→ **Work item**
Find the line containing "The width and". Retype it and every later line of the records exactly, leaving out pictures.

→ **Exercise data**
☆ ☆ ☆

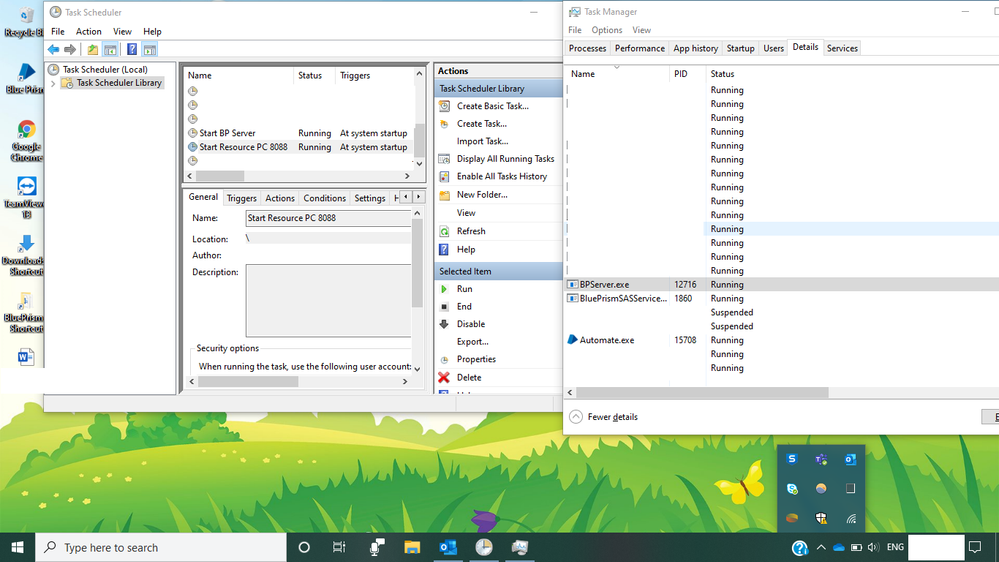This screenshot has height=562, width=999.
Task: Select Automate.exe process in Task Manager
Action: [x=606, y=340]
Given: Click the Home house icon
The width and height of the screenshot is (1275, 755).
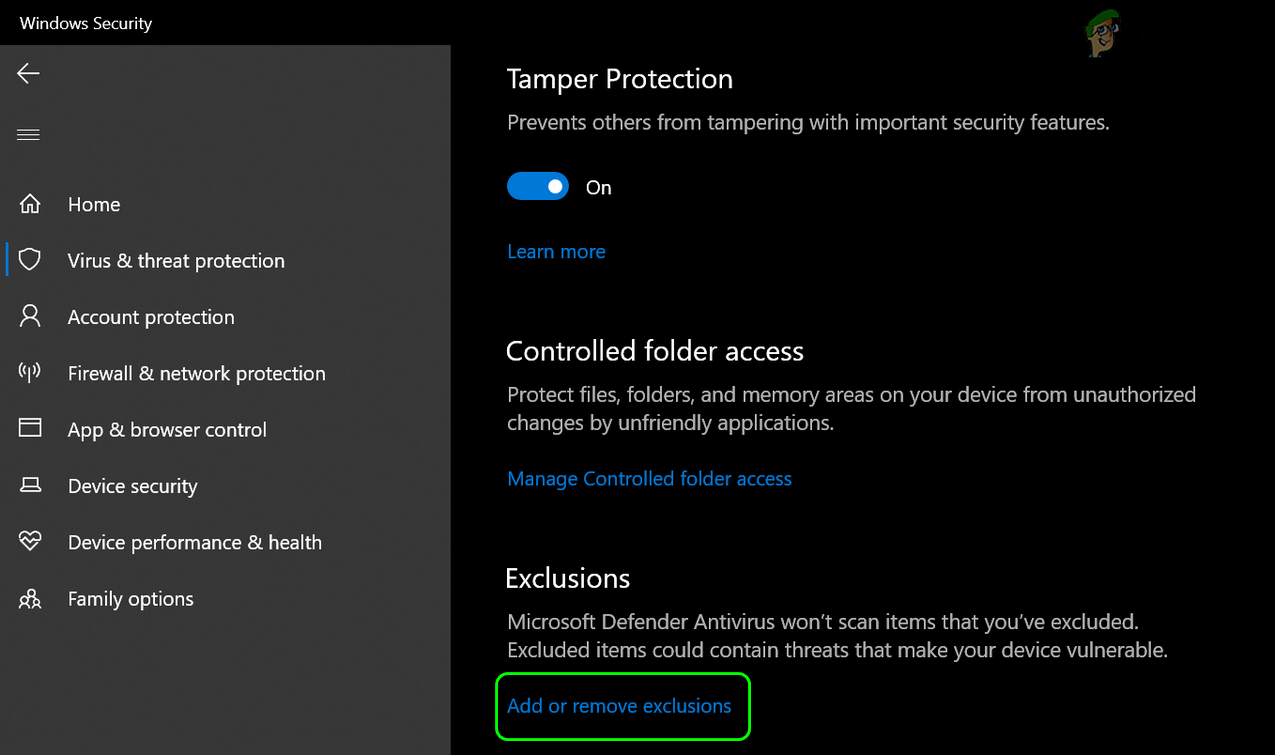Looking at the screenshot, I should point(30,204).
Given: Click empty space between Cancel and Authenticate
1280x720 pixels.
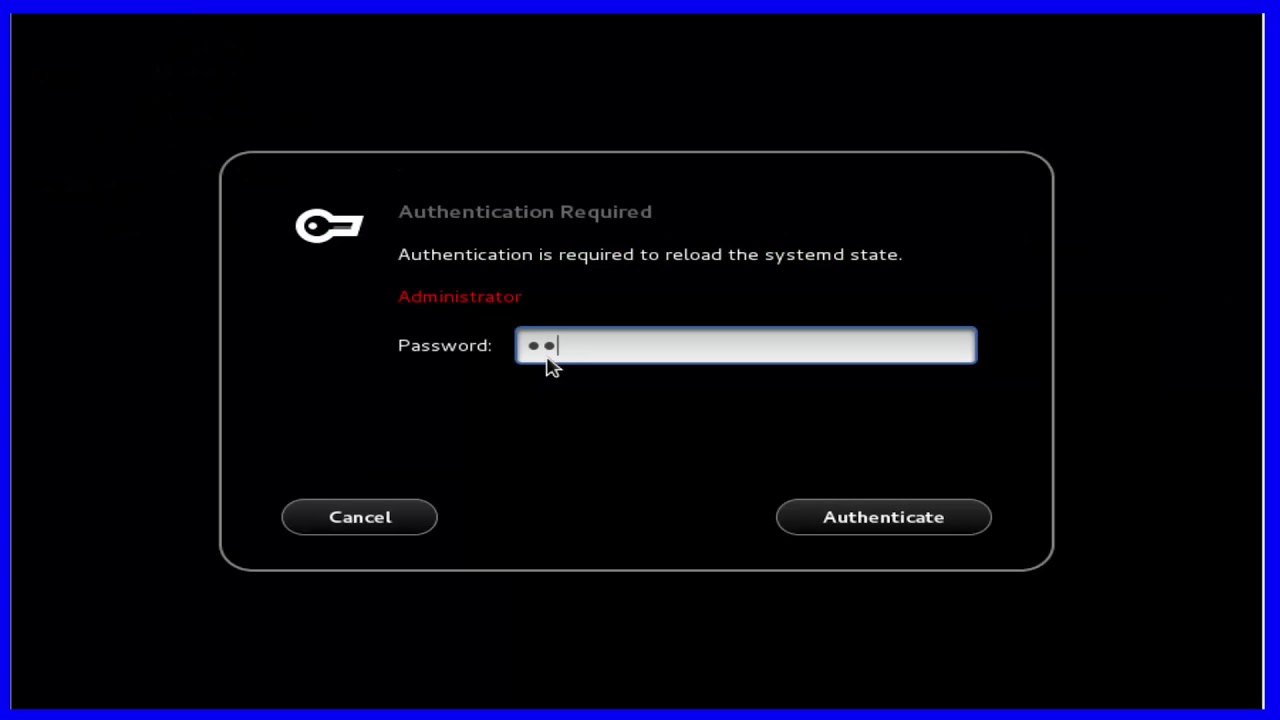Looking at the screenshot, I should [x=606, y=517].
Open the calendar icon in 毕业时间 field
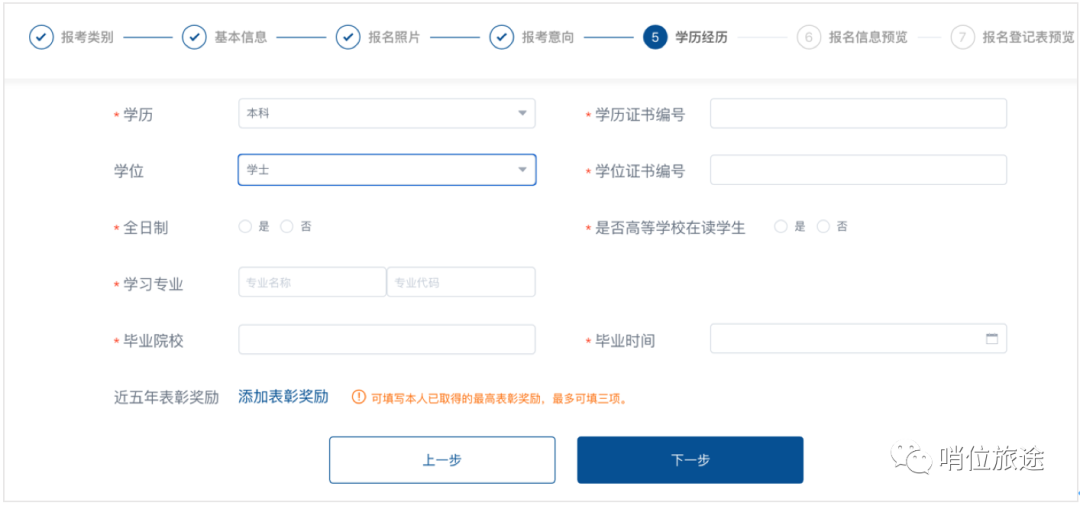This screenshot has height=506, width=1080. 992,339
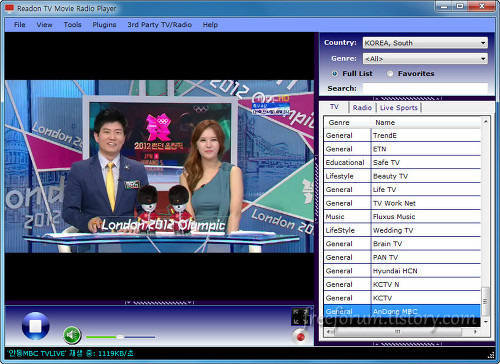Open the Country dropdown showing KOREA, South

(425, 43)
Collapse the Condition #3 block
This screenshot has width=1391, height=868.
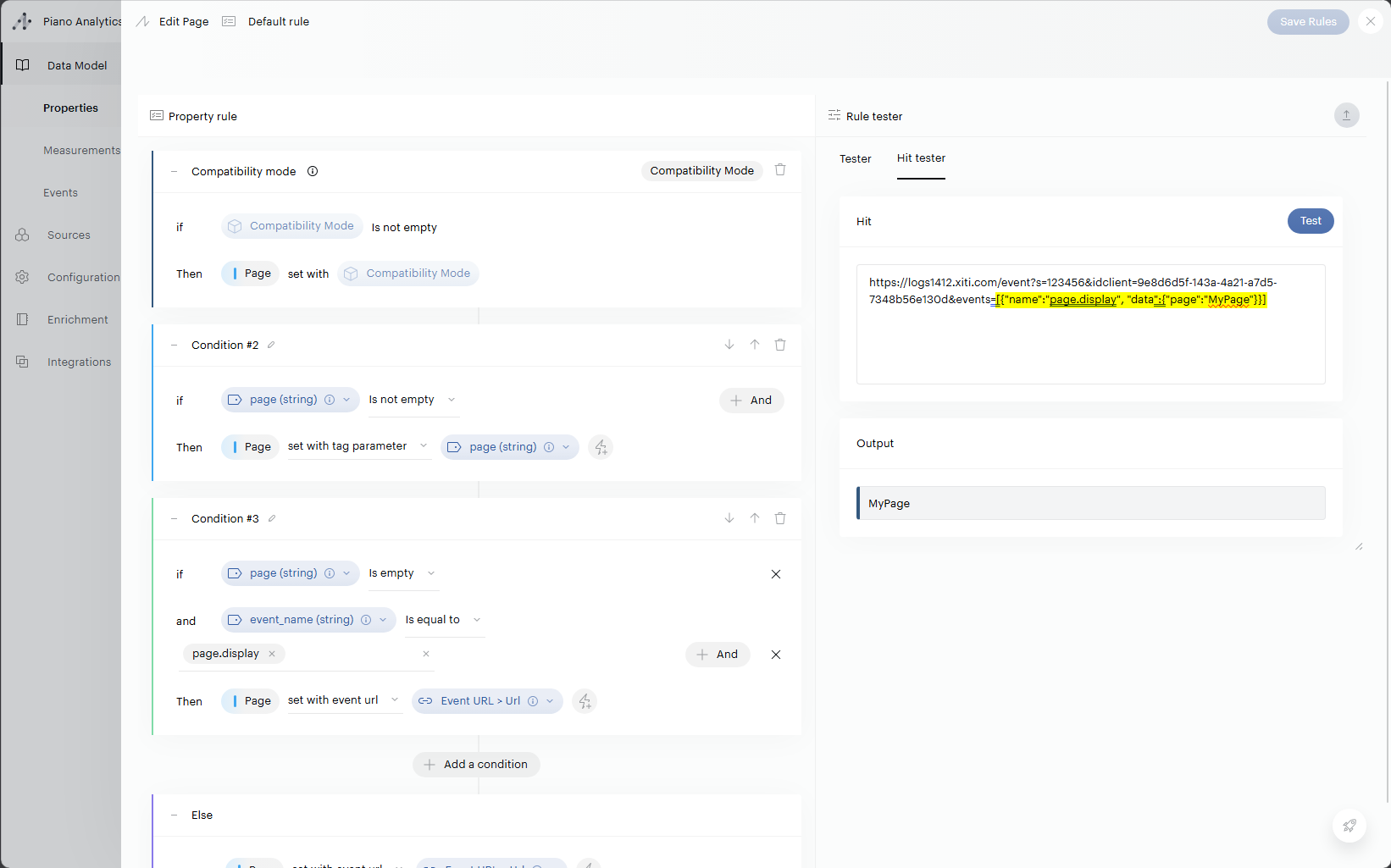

☆ ☆ ☆

→ **Answer space**
The width and height of the screenshot is (1275, 755).
Looking at the screenshot, I should point(30,204).
Given: Click empty space between Cancel and Authenticate
1280x720 pixels.
Looking at the screenshot, I should [x=606, y=517].
Open the calendar icon in 毕业时间 field
This screenshot has height=506, width=1080. 992,339
Open the Country dropdown showing KOREA, South

(425, 43)
Collapse the Condition #3 block
This screenshot has width=1391, height=868.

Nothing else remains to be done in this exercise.